▸ **INSTRUCTION**
Copy out every line below word for word, with nothing changed or left out.
====================
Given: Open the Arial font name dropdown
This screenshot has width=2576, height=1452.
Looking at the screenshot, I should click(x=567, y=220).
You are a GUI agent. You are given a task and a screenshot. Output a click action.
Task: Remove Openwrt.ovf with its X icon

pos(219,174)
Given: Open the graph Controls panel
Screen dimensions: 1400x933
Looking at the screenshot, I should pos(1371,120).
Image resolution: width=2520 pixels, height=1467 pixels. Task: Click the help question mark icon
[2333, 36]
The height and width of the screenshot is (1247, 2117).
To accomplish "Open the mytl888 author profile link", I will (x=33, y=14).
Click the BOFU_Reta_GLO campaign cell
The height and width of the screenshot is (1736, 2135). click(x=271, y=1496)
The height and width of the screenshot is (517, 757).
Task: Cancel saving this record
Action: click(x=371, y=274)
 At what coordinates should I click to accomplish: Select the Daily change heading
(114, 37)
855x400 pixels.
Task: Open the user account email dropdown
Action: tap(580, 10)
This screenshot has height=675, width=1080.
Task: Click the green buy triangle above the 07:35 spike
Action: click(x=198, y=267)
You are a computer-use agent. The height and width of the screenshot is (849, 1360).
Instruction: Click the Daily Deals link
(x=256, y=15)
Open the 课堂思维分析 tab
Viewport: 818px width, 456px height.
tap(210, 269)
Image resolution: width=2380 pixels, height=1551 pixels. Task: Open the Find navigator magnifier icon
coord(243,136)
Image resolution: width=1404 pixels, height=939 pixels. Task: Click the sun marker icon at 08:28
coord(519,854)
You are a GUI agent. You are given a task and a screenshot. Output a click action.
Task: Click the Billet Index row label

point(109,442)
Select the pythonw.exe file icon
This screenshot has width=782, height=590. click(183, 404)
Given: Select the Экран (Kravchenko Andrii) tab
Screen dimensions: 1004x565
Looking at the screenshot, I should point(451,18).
====================
▸ **TASK ANSWER**
Given: Open the Arial font name dropdown
This screenshot has width=2576, height=1452.
Looking at the screenshot, I should click(x=567, y=220).
You are a GUI agent. You are given a task and a screenshot. Output a click action.
Task: Remove Openwrt.ovf with its X icon

pos(219,174)
Given: Open the graph Controls panel
Screen dimensions: 1400x933
Looking at the screenshot, I should pos(1371,120).
Image resolution: width=2520 pixels, height=1467 pixels. Task: Click the help question mark icon
[2333, 36]
The height and width of the screenshot is (1247, 2117).
To accomplish "Open the mytl888 author profile link", I will (x=33, y=14).
Click the BOFU_Reta_GLO campaign cell
The height and width of the screenshot is (1736, 2135). click(x=271, y=1496)
The height and width of the screenshot is (517, 757).
Task: Cancel saving this record
Action: click(x=371, y=274)
 At what coordinates should I click to accomplish: Select the Daily change heading
(114, 37)
855x400 pixels.
Task: Open the user account email dropdown
Action: tap(580, 10)
This screenshot has height=675, width=1080.
Task: Click the green buy triangle above the 07:35 spike
Action: click(x=198, y=267)
You are a computer-use agent. The height and width of the screenshot is (849, 1360).
Instruction: Click the Daily Deals link
(x=256, y=15)
Open the 课堂思维分析 tab
Viewport: 818px width, 456px height.
tap(210, 269)
Image resolution: width=2380 pixels, height=1551 pixels. Task: Open the Find navigator magnifier icon
coord(243,136)
Image resolution: width=1404 pixels, height=939 pixels. Task: Click the sun marker icon at 08:28
coord(519,854)
You are a GUI agent. You are given a task and a screenshot. Output a click action.
Task: Click the Billet Index row label

point(109,442)
Select the pythonw.exe file icon
This screenshot has width=782, height=590. click(183, 404)
Given: Select the Экран (Kravchenko Andrii) tab
Screen dimensions: 1004x565
Looking at the screenshot, I should point(451,18).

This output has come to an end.